The dominant metaphysics in the 20th Century has therefore been various versions of Physicalism (or Materialism), a Monist solution which explains matter and mind as merely aspects of each other, or derivatives of a neutral substance.
The world contains many individual things (objects or particulars), both physical and abstract, and what these things have in common with each other are called universals or properties. Metaphysicians are interested in the nature of objects and their properties, and the relationship between the two.
The problem of universals arises when people start to consider in what sense it is possible for a property to exist in more than one place at the same time (e.g. a red car and a red rose). It seems clear that there are many red things, for example, but is there an existing property of 'redness'? And if there is such a thing as 'redness', what kind of thing is it?
Any object or entity is the sum of its parts.

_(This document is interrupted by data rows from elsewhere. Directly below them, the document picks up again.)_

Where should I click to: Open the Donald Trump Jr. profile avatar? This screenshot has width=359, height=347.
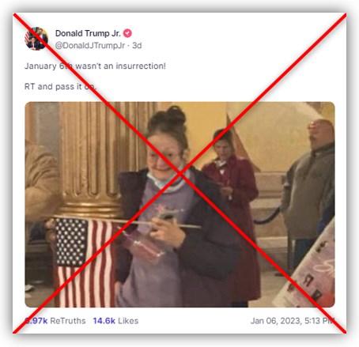click(36, 39)
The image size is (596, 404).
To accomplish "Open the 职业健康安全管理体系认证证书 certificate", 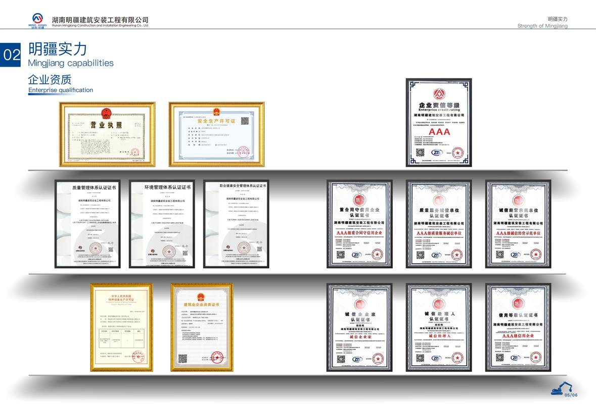I will tap(236, 224).
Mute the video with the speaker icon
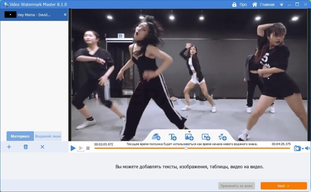Viewport: 311px width, 192px height. tap(307, 148)
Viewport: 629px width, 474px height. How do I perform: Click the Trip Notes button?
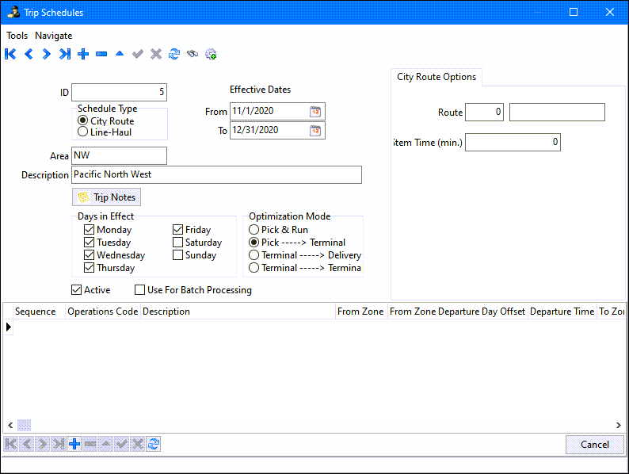pyautogui.click(x=106, y=197)
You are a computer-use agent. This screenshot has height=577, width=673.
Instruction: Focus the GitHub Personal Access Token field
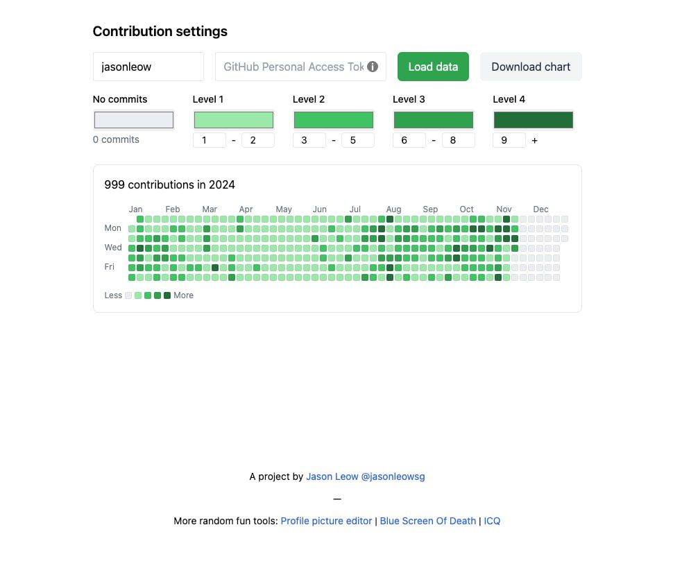tap(300, 67)
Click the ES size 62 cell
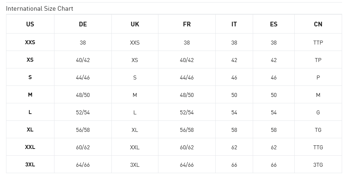This screenshot has height=176, width=351. (x=274, y=147)
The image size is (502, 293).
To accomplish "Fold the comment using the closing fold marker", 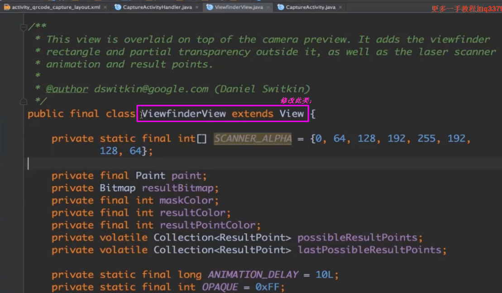I will click(x=24, y=101).
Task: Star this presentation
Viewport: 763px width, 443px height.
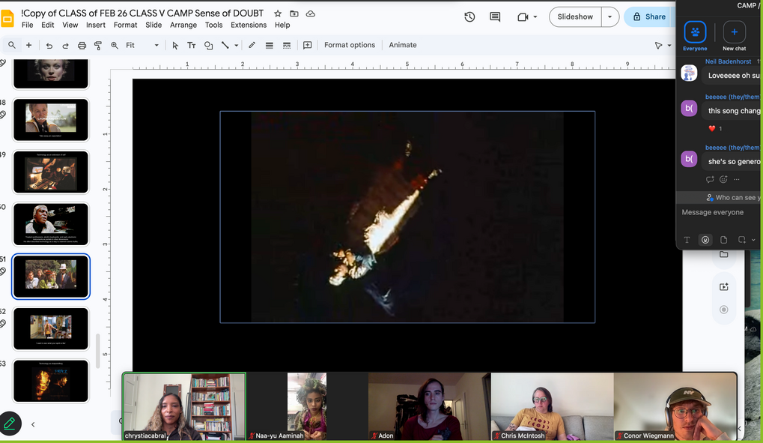Action: point(278,13)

The identity of an entity composed of other entities can be explained by reference to the identity of the building blocks, and how they are interacting. A house can be explained by reference to the wood, metal, and glass that are combined in that particular way to form the house, or it could be explained in terms of the atoms that form it.

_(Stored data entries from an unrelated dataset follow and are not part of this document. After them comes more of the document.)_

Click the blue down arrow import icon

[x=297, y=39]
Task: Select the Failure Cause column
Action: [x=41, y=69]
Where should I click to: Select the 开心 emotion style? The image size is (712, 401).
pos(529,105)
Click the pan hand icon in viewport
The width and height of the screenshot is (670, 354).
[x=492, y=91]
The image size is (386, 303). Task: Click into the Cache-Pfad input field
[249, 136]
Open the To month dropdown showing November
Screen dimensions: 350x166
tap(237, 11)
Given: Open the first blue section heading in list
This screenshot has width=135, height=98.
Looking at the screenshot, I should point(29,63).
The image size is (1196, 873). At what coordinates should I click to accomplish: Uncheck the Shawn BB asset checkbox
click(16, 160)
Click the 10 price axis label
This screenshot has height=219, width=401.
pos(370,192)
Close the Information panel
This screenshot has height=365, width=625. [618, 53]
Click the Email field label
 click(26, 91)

Aristotle's Law of Identity (or the Axiom of Identity) states that to exist, an existent (i.e. an entity that exists) must have a particular identity. A thing cannot exist without existing as something, otherwise, it would be nothing, and it would not exist.
Also, to have an identity means to have a single identity, an object cannot have two identities at the same time or in the same respect. The concept of identity is important because it makes explicit that reality has a definite nature, which makes it knowable and since it exists in a particular way, it has no contradictions (when two ideas each make the other impossible).
Change is the alteration of identities, whether it be a stone falling to earth or a log burning to ash. For something to change (which is an effect), it needs to be acted on (caused) by a previous action. Causality is the law that states that each cause has a specific effect and that this effect is dependent on the initial identities of the agents involved.
We are intuitively aware of change occurring over time (e.g. a tree loses its leaves). The Ancient Greeks took some extreme positions on the nature of change:
Parmenides denied that change occurs at all, while Heraclitus thought change was ubiquitous.
Currently, there are three main theories which deal with the problem of change:
- Mereological Essentialism assumes that an object's parts are essential to it, and therefore that an object cannot persist through any change of its parts.
- Perdurantism holds that objects are effectively 4-dimensional entities made up of a series of temporal parts like the frames of a movie (it treats the tree, then, as a series of tree-stages).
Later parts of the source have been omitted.